I've developed, contributed to, quite some search engine algorithms, and therefore I know from experience how hard it can be to invent, and implement, proper ranking mechanisms, especially in environments that are quite new and/or paradigm shifting; such as Utopian and Steem are themselves. Utopian @stoodkev has already been contributing a tremendous amount of work regarding the Utopian Bot.

Having said that, I hereby propose a number of improvements to the Utopian Voting Bot. I hope this will not only be implemented on Utopian, but on the complete Steem ecosystem. At the bottom of the post, I propose 2 HardForks (HF) based on UserAuthority.

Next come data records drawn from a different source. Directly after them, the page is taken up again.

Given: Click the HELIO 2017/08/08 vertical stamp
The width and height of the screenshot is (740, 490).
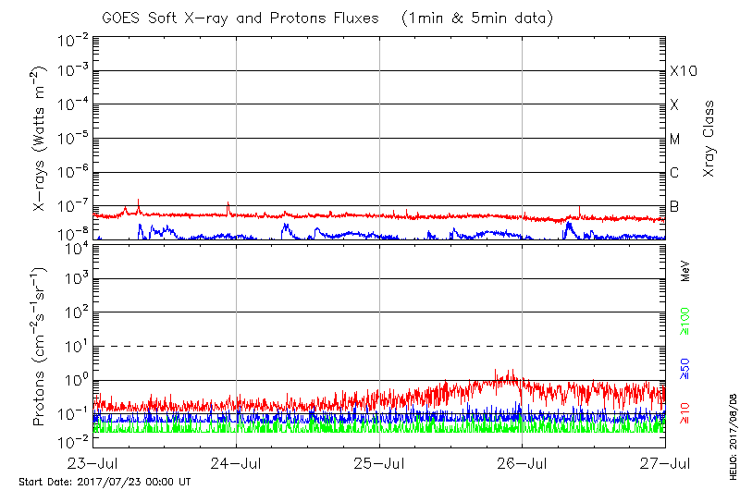Looking at the screenshot, I should tap(732, 434).
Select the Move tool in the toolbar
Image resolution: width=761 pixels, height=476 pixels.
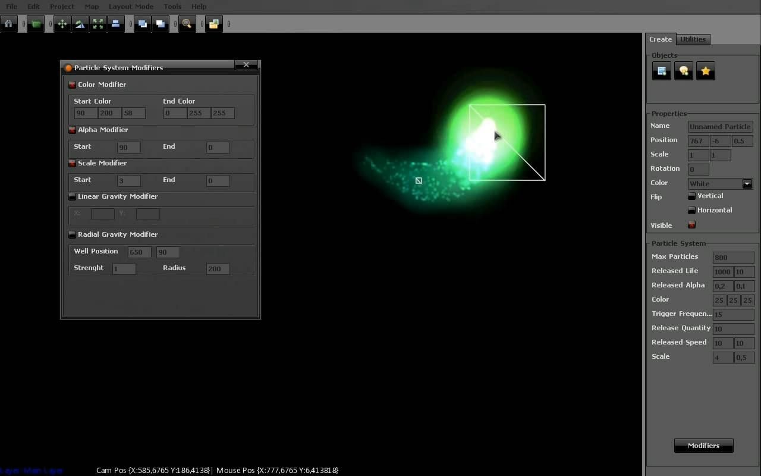pos(62,24)
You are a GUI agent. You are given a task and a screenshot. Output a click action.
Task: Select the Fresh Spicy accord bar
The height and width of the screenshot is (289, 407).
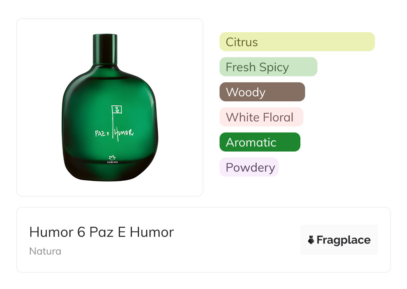[x=268, y=67]
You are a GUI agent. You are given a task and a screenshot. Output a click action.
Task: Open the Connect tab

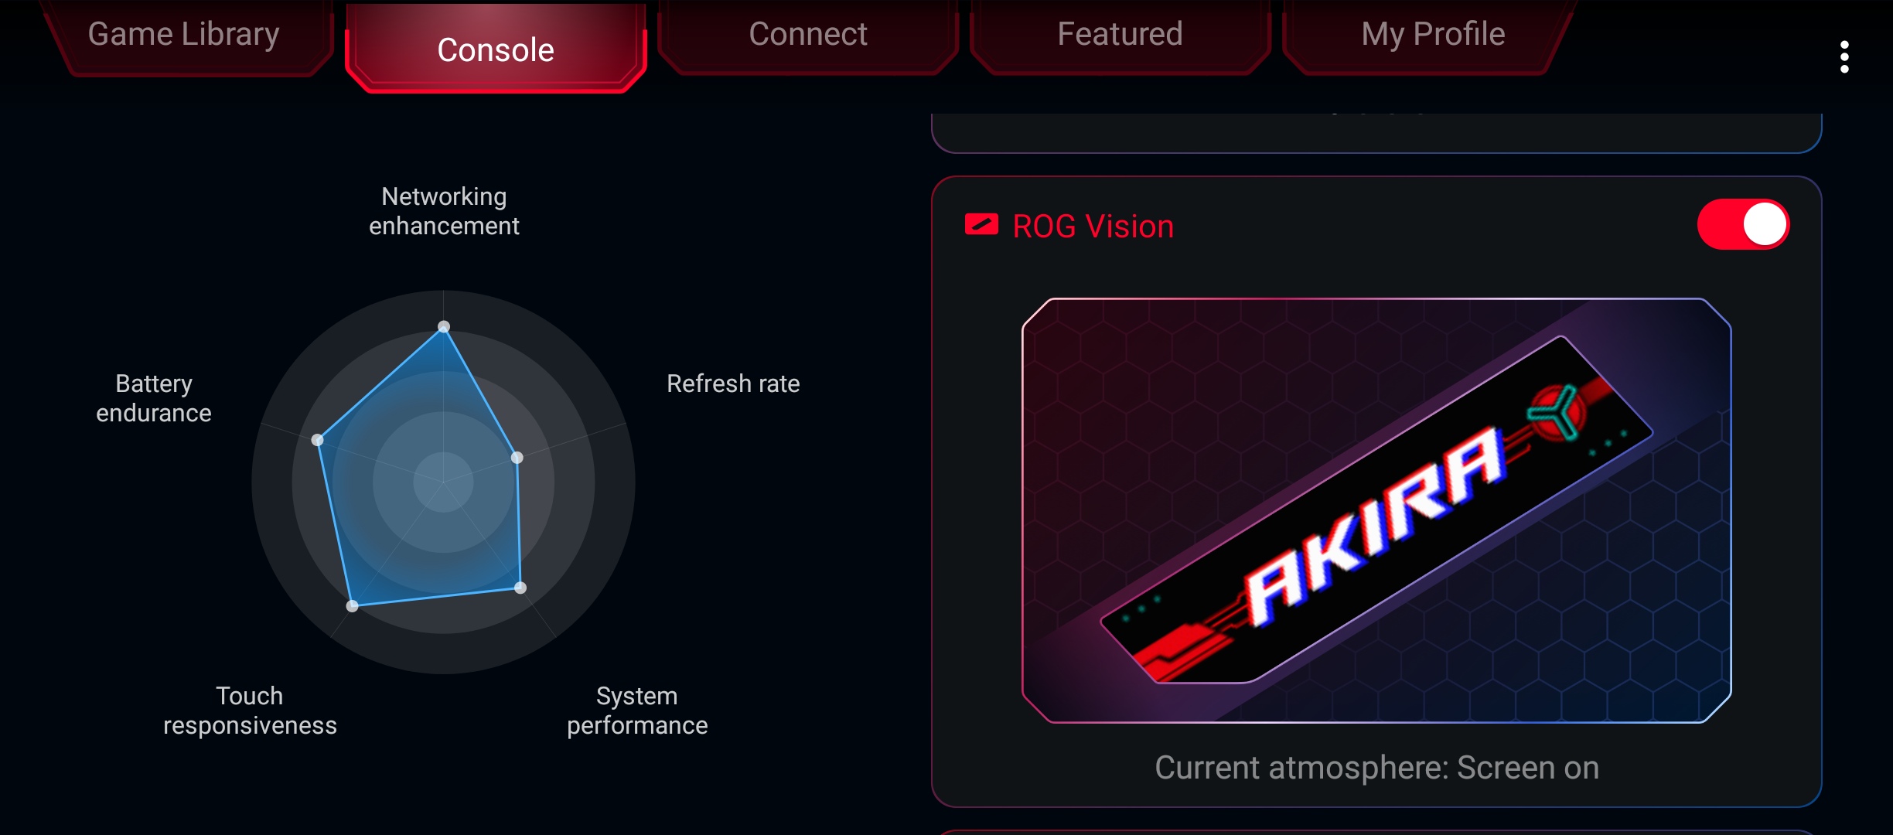coord(808,35)
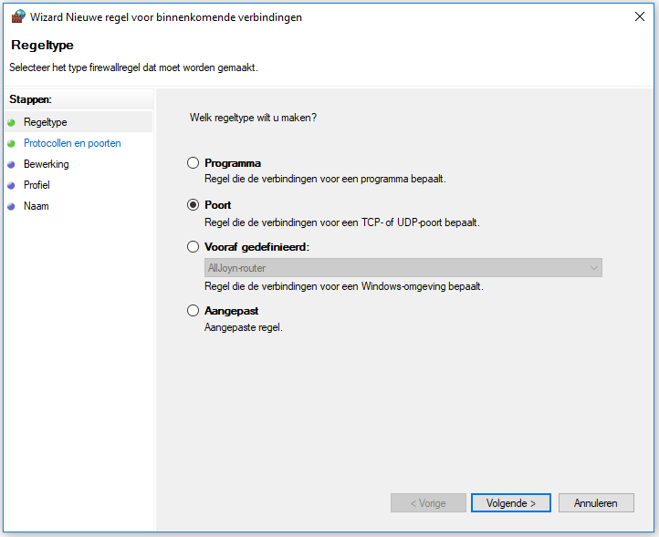Select Bewerking in the steps list
The height and width of the screenshot is (537, 659).
tap(47, 164)
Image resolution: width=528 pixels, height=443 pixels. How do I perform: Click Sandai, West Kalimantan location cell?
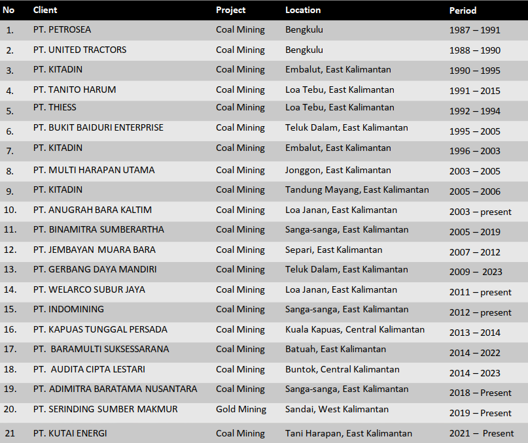tap(336, 410)
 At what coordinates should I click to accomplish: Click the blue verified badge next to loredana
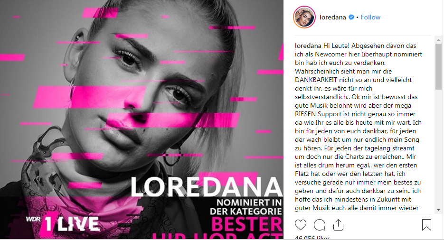coord(351,17)

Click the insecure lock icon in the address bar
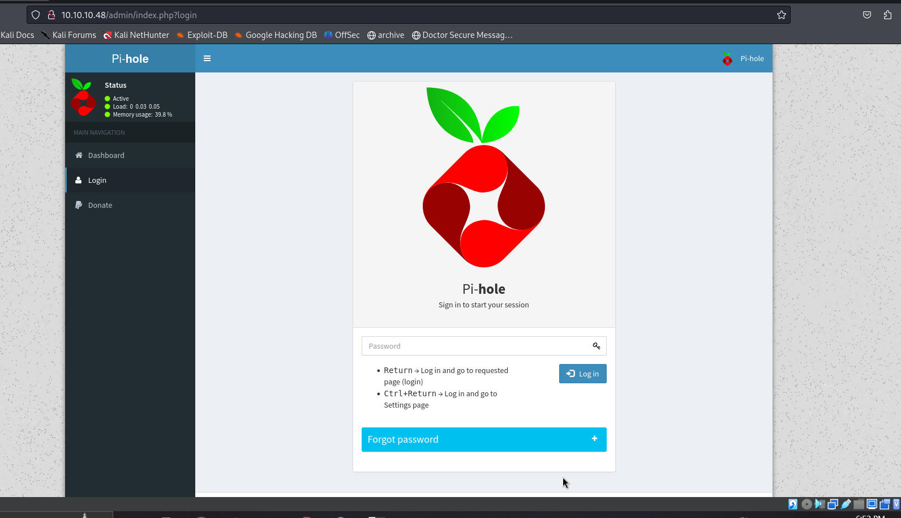coord(51,15)
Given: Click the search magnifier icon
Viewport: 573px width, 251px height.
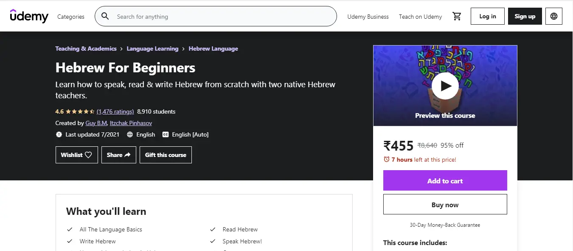Looking at the screenshot, I should 105,17.
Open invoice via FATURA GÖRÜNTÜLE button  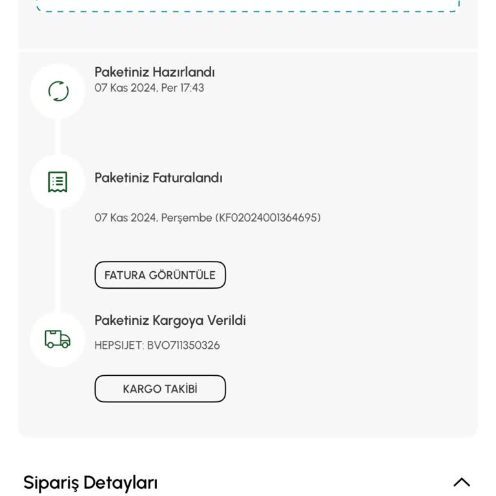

UserAuthority (UA) seen as a Probability Distribution

Inspired by the inner workings of search engine Google, I hereby propose the metric UserAuthority corresponding to the principal eigenvector of the normalized follower matrix within the Steem ecosystem.

Let:
UA(A) = (1-d) + d[UA(1)/C(1) + ... + (UA(n)/C(n))]
where
UA(A) = UserAuthority of user A
UA(x) = UserAuthority of user X
C(x) = the total amount of users user X is following
d = damping factor (set to 0.85)

In layman's terminology, this probability distribution can function as an authoritative perceived quality metric for every "post", "upvote" and "downvote" a user transacts, based on the entire Steem follower graph. The probability that a random user is followed (liked) is its UserAuthority. This mechanism effectively deals with fake and/or bot accounts as well, making it nearly impossible to deliberately mislead the ecosystem in order to get higher author rewards. This principle is intuitively justified both if many users follow a user or if just a few users having a high UserAuthority follow a user. Consequently, if spam accounts or bot accounts mainly link to eachother recursively, each will have a low UserAuthority within the entire Steem follower graph.

Nota bene: it is possible to manually ignore known spammer / bot accounts from the cumulative follower graph (which might be needed due to a large amount of people following - for example - the heavily debated booster bots in order to not miss their notifications).

Mathematical Proof by Example

Please regard the following simplified example-follower graph. The unidirectional arrows represent a user following another user.

Update 1: I hereby add the link matrix following from the above total example-follower graph:

Update 4: Note that by simply saving, for every account, which accounts that account follows (read matrix left-to-right), as a consequence, reading the matrix top-to-bottom shows which accounts follow that account.

Please also regard the iteration data: in just a couple of iterations, the UserAuthority mechanism succesfully identified spammers / bots via the total follower graph.

Update 2: Instead of Gaussian elimination (row reduction via Gauss-Jordan) I have used an iterative approach to reduce computational cost for re-calculating the UserAuthority binary index daily.

Update 3: Using Gaussian row reduction would be very RAM-heavy in case of a large follower graph. However, by solving many simple follower equations per user, every iteration better approximates each user's UserAuthority. Its computational complexity grows linearly in stead of exponentially when more users are added to the follower graph. The "1"'s at iteration 0, are simply an entry-approximation where every account is weighed equally. However, if you would randomly choose numbers at iteration 0 as an estimate for UserAuthority, in stead of all the "1"'s, the iterations eventually end up at the same equilibrium state (it would only take some more iteration steps to get to that equilibrium state).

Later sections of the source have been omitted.